Pattern: Term Insurance Policies
Pattern
This pattern tests the candidate's understanding of the basic features, benefits, and limitations of term insurance policies.
Key Concept:
Term insurance is a pure risk cover policy that provides financial protection to the nominee in case of the insured's death during the policy term. It does not have any maturity or surrender value.
Important Points:
- Pure Protection = Term insurance offers only death benefit without any savings or investment component.
- Policy Term = The coverage is valid for a fixed period, typically ranging from 5 to 40 years.
- Premium = Generally lower compared to other life insurance products due to absence of maturity benefits.
Related Topics:
- Types of Life Insurance Policies
- Principles of Insurance (Insurable Interest, Utmost Good Faith)
- Nomination and Assignment in Insurance
Step-by-Step Example
Question
Which of the following statements about term insurance policies is correct?
Options:
- A. Term insurance policies provide both death benefit and maturity benefit.
- B. Term insurance policies have a surrender value after the policy term.
- C. Term insurance policies provide pure risk cover for a specified period.
- D. Term insurance policies are generally more expensive than endowment policies.
Solution
Step 1: Understand the nature of term insurance
Term insurance provides only death benefit and no maturity or surrender value.Step 2: Analyze each option
- Option A is incorrect because term insurance does not provide maturity benefit.
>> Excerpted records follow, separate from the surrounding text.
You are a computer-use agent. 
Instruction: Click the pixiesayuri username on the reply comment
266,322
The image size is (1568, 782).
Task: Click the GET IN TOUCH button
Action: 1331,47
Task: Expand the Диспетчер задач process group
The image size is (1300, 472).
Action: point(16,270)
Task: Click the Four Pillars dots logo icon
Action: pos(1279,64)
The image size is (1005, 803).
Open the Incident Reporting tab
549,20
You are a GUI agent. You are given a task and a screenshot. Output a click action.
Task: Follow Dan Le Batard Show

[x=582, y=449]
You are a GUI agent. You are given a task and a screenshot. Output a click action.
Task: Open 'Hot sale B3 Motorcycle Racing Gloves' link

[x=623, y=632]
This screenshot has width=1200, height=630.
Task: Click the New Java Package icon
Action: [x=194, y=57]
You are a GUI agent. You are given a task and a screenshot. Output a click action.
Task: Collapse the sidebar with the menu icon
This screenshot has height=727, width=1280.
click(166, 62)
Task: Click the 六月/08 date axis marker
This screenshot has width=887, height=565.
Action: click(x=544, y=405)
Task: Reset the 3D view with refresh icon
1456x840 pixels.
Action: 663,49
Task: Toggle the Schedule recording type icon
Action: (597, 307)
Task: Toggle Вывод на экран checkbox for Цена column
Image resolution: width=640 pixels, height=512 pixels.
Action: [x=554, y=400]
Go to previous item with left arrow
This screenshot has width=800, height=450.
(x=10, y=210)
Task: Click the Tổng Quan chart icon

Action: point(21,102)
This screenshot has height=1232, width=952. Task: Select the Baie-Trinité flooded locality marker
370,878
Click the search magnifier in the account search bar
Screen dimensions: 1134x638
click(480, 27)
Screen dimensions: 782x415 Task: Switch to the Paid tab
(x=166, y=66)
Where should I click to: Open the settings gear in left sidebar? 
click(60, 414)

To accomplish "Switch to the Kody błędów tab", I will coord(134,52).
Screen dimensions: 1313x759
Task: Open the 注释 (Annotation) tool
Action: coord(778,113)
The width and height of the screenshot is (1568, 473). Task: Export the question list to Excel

- Option B is incorrect as term insurance policies do not have surrender value.
- Option C is correct as term insurance offers pure risk cover for a fixed term.
- Option D is incorrect because term insurance premiums are generally lower than endowment policies.
Final Answer:
Term insurance policies provide pure risk cover for a specified period. → Option CQuick Check:
Term insurance is known as pure protection insurance without any savings or maturity benefits, confirming Option C is correct.
Quick Variations
This pattern may appear in exams as:
- 1. Questions on differences between term insurance and other life insurance types.
- 2. Questions on benefits and limitations of term insurance policies.
- 3. Scenario-based questions on claim settlement under term insurance.
Trick to Always Use
- Remember: Term insurance = "Term" (fixed period) + "Pure Protection" (only death benefit).
- Mnemonic: "No Maturity, No Surrender, Only Death Cover" helps recall key features quickly.
Summary
Summary
- Term insurance provides pure risk cover for a specified period without maturity or surrender benefits.
- Premiums are generally lower compared to other life insurance products.
- It pays the sum assured only on the death of the insured during the policy term.